* _What is expected_
Please repeat exactly the lines below from the one containing "Given: Click the" down to the one containing "Image resolution: width=1000", both included, and nothing else.

* _Records from a collection_
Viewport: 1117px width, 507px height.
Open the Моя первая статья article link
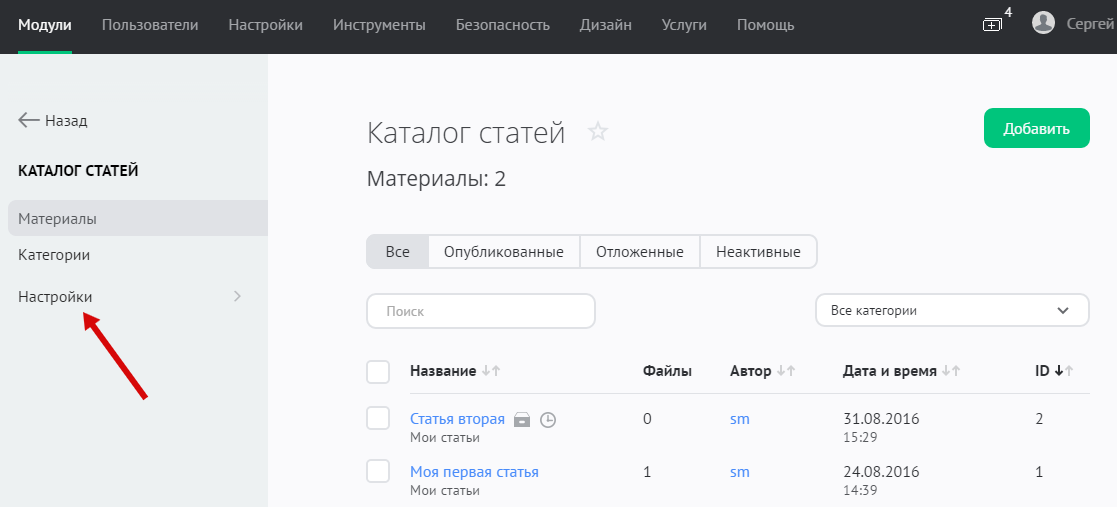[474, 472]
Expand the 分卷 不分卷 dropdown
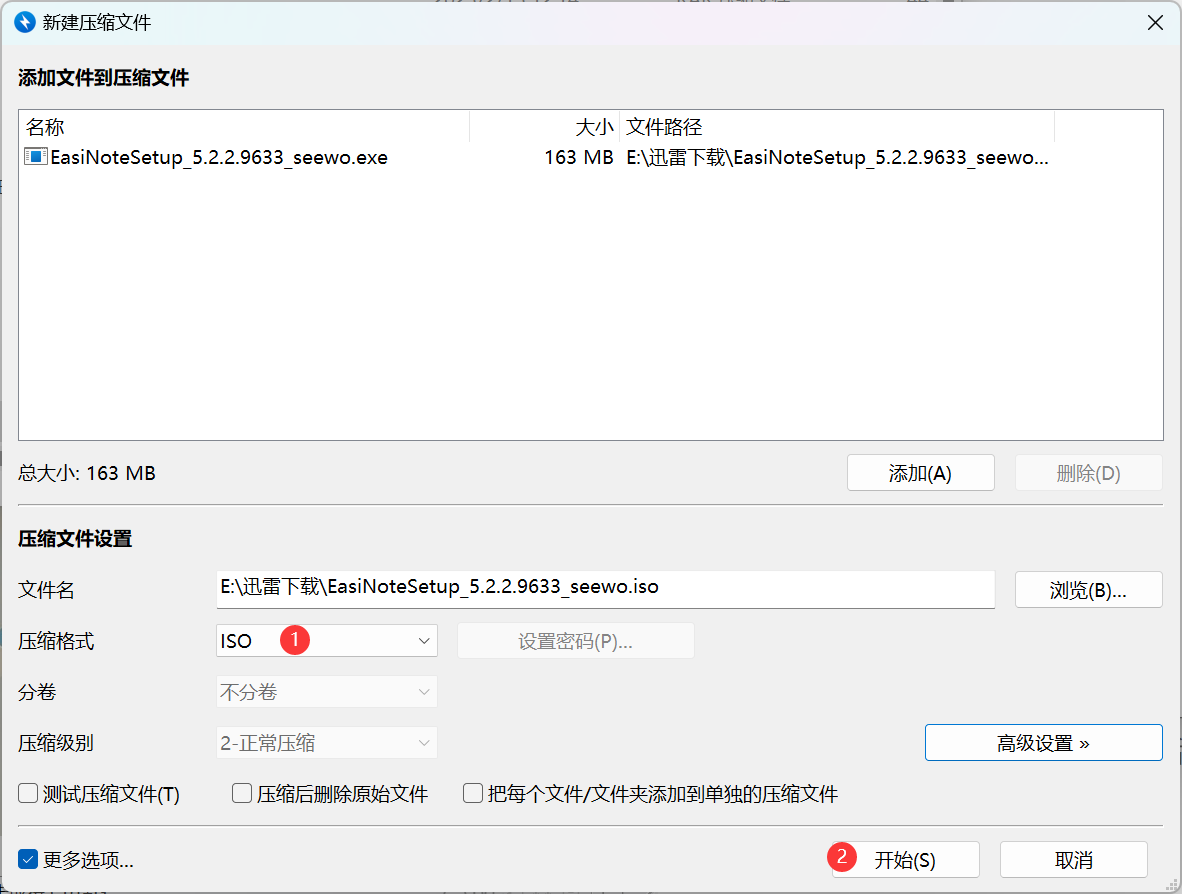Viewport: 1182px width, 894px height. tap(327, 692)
* * *
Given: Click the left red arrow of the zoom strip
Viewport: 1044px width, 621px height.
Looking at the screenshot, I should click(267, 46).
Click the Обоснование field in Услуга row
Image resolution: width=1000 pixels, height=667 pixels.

* _Result_
Given: Click the left red arrow of the zoom strip
Viewport: 1044px width, 621px height.
Looking at the screenshot, I should click(267, 46).
Click the Обоснование field in Услуга row
Image resolution: width=1000 pixels, height=667 pixels.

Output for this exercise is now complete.